** begin Page excerpt **

We are trying to publish deltas from a Hive table to Kafka. The table in question is a single partition, single block file of 244 MB. Our cluster is configured for a 256M block size, so we're just about at the max for a single file in this case.
Each time that table is updated, a copy is archived, then we run our delta process.
In the function below, we have isolated the different joins and have confirmed that the inner join performs acceptably (about 3 minutes), but the two antijoin dataframes will not complete -- we keep throwing more resources at the Spark job, but are continuing to see the errors below.
Is there a practical limit on dataframe sizes for this kind of join?
private class DeltaColumnPublisher(spark: SparkSession, sink: KafkaSink, source: RegisteredDataset)

** end Page excerpt **

_Work instructions:_
**a)** Reproduce the Spark delta-publishing post word for word, starting at "We are trying" and ending at "KafkaSink, source: RegisteredDataset)".
**b)** Pick up the Spark delta-publishing post right after its last line and keep writing it.

** begin Extracted entries **

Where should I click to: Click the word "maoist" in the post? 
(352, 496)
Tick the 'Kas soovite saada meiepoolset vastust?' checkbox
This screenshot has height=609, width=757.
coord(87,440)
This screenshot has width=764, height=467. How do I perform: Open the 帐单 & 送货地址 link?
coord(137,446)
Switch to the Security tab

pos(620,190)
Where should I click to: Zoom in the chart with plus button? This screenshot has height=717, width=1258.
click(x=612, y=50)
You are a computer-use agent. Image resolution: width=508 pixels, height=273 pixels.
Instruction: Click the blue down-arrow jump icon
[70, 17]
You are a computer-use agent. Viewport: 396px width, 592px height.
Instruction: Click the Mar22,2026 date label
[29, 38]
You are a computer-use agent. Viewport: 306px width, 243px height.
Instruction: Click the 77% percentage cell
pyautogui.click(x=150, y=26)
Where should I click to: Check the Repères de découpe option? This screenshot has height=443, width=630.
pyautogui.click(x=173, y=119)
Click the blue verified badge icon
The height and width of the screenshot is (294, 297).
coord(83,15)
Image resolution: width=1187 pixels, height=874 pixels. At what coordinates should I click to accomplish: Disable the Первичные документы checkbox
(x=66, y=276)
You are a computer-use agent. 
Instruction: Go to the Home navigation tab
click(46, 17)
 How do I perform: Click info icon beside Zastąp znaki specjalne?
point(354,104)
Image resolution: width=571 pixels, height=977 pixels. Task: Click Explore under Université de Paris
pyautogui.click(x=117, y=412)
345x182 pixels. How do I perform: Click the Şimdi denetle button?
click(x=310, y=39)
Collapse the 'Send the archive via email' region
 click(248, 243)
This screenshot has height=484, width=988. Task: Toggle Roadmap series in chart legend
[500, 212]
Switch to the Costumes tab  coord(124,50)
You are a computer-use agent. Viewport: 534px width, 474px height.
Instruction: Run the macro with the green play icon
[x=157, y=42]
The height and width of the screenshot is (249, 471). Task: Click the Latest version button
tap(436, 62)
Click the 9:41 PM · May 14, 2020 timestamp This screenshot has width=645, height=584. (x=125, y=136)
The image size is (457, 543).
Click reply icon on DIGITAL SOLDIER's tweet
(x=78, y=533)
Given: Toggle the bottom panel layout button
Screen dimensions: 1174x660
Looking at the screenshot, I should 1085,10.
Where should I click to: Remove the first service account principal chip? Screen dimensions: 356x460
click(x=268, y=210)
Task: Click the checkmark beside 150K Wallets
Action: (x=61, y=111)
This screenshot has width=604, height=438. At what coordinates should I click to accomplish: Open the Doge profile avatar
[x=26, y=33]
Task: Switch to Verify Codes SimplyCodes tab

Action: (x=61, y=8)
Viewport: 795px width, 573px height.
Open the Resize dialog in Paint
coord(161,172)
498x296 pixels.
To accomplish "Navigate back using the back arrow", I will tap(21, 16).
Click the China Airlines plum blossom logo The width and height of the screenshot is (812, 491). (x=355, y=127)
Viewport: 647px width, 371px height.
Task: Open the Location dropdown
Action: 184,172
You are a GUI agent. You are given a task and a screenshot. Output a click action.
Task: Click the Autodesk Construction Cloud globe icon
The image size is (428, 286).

** end Extracted entries **

_Task results:_
**a)**
We are trying to publish deltas from a Hive table to Kafka. The table in question is a single partition, single block file of 244 MB. Our cluster is configured for a 256M block size, so we're just about at the max for a single file in this case.
Each time that table is updated, a copy is archived, then we run our delta process.
In the function below, we have isolated the different joins and have confirmed that the inner join performs acceptably (about 3 minutes), but the two antijoin dataframes will not complete -- we keep throwing more resources at the Spark job, but are continuing to see the errors below.
Is there a practical limit on dataframe sizes for this kind of join?
private class DeltaColumnPublisher(spark: SparkSession, sink: KafkaSink, source: RegisteredDataset)

**b)**
extends BasePublisher(spark, sink, source) with Serializable {
val deltaColumn = "hadoop_update_ts" // TODO: move to the dataset object
def publishDeltaRun(dataLocation: String, archiveLocation: String): (Long, Long) = {
val current = spark.read.parquet(dataLocation)
val previous = spark.read.parquet(archiveLocation)
val inserts = current.join(previous, keys, "leftanti")
val updates = current.join(previous, keys).where(current.col(deltaColumn) =!= previous.col(deltaColumn))
val deletes = previous.join(current, keys, "leftanti")
val upsertCounter = spark.sparkContext.longAccumulator("upserts")
val deleteCounter = spark.sparkContext.longAccumulator("deletes")
logInfo("sending inserts to kafka")
sink.sendDeltasToKafka(inserts, "U", upsertCounter)
logInfo("sending updates to kafka")
sink.sendDeltasToKafka(updates, "U", upsertCounter)
logInfo("sending deletes to kafka")
sink.sendDeltasToKafka(deletes, "D", deleteCounter)
(upsertCounter.value, deleteCounter.value)
}
}
The errors we're seeing seems to indicate that the driver is losing contact with the executors. We have increased the executor memory up to 24G and the network timeout as high as 900s and the heartbeat interval as high as 120s.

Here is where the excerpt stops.